Мы снова утонули в них, а когда очнулись, маршал стоял на коленях и в исступлении глотал ртом воздух. Ойсин дёргал его за руку, но тот не реагировал.
— Ответь мне Гэвин, почему? — спросил Безликий, смотря на него сверху вниз.
Маршал поднял на него затравленный взгляд:
— Потому что вся наша жизнь — служение высшему порядку. Если никто не будет жертвовать, то и жить тоже никто не будет.
— Что ж, твоё желание будет исполнено, — Безликий протянул ему руку, и только опираясь на неё, Гэвин поднялся. — Ты отдашь всё, что у тебя есть: состояние, орден, честь, друзей, близких. Когда ты осознаёшь, что такое истинная боль, я возрожусь в крови своих потомков.
Ойсин испуганно выдохнул, взглянув на свою окровавленную ладонь:
— Мой маршал, это я — потомок?
— Да… — рассеянно ответил Гэвин. — Священный долг моей семьи — защита потомков Безликого. Поэтому после гибели твоего отца я взял тебя под свою опеку, — он ударил в грудь кулаком. — Служу Безликому и его крови.

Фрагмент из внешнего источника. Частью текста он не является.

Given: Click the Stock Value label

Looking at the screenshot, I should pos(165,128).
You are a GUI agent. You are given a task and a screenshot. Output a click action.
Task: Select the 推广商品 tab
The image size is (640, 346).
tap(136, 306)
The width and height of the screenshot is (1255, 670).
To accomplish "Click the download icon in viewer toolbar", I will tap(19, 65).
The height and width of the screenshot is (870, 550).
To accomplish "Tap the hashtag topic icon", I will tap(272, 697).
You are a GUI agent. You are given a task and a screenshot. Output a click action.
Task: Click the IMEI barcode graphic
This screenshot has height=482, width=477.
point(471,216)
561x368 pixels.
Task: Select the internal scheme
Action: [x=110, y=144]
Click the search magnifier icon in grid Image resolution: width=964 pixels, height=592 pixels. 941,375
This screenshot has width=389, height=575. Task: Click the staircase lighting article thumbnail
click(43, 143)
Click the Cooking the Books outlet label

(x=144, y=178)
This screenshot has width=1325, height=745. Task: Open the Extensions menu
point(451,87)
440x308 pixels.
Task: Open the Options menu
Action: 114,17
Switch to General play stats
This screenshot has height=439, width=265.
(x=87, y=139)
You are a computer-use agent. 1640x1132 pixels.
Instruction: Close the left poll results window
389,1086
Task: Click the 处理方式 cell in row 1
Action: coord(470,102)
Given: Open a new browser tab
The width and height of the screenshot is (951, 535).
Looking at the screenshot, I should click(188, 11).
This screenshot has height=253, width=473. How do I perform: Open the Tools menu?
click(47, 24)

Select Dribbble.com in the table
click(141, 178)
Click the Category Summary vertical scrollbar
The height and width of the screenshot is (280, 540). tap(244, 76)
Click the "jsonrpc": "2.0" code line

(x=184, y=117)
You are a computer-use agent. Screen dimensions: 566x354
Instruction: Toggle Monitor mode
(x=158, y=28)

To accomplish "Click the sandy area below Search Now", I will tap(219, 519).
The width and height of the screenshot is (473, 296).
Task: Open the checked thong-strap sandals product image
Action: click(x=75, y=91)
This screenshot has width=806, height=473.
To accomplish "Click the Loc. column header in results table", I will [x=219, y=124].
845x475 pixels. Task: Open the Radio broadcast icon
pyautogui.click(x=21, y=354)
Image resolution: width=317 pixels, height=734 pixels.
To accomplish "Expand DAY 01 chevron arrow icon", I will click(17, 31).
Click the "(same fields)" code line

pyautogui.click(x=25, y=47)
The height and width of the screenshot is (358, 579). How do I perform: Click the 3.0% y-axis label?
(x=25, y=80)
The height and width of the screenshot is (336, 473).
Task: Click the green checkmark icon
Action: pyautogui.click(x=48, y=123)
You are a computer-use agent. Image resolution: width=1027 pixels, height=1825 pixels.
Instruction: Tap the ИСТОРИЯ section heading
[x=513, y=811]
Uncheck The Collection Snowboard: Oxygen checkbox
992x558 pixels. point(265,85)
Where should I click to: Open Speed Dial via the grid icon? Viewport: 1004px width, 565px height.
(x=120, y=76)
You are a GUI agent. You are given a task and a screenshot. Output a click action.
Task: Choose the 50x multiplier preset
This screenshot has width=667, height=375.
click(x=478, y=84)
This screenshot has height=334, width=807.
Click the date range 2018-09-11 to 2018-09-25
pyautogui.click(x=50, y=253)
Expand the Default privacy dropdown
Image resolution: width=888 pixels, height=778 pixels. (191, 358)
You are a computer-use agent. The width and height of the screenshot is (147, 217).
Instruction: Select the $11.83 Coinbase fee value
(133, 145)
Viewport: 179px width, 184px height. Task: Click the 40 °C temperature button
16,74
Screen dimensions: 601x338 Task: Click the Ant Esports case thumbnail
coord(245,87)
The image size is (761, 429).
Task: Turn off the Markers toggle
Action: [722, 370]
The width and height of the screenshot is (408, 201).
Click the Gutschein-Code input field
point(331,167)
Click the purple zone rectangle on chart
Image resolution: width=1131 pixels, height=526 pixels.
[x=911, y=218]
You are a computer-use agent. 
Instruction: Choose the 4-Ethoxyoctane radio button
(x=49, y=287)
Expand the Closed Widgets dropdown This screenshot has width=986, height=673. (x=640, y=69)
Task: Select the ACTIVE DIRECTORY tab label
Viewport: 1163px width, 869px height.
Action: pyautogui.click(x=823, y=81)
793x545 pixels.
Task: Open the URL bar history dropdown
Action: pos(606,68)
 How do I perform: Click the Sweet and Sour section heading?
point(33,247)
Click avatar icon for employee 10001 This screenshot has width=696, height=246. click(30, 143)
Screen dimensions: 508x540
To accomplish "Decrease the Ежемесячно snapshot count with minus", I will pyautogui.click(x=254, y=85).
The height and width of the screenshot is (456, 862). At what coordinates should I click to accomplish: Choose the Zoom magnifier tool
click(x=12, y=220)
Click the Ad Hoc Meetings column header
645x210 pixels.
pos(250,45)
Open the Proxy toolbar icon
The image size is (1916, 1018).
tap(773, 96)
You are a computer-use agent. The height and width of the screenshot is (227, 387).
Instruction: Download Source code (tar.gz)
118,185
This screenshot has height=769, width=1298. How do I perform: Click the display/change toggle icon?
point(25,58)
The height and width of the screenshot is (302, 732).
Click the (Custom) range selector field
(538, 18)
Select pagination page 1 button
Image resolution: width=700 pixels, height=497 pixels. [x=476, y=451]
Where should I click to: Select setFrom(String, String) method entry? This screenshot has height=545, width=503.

Ойсин открывал и закрывал рот в онемении. Видно, мальчишка из бедной семьи никак не ожидал, что его предком может быть сам легендарный основатель ордена. А Безликий смотрел вовсе не на Ойсина. Шагнул к маршалу и зашептал на самое ухо:
— Не забывай: три священных гейса. И ещё: всё, что я вам дал, мне придётся забрать.
— Как всё?! — брови Гэвина взлетели вверх. — Ты не можешь быть настолько жесток, мы же… мы же… — его обычно твёрдые губы дрожали.
— Кто? Скажи же уже это! — потребовал Безликий, теряя терпение.
— Самые верные твои слуги, — выдохнул после долгой паузы Гэвин и опустил взгляд, словно не смог вымолвить то, что хотел на самом деле.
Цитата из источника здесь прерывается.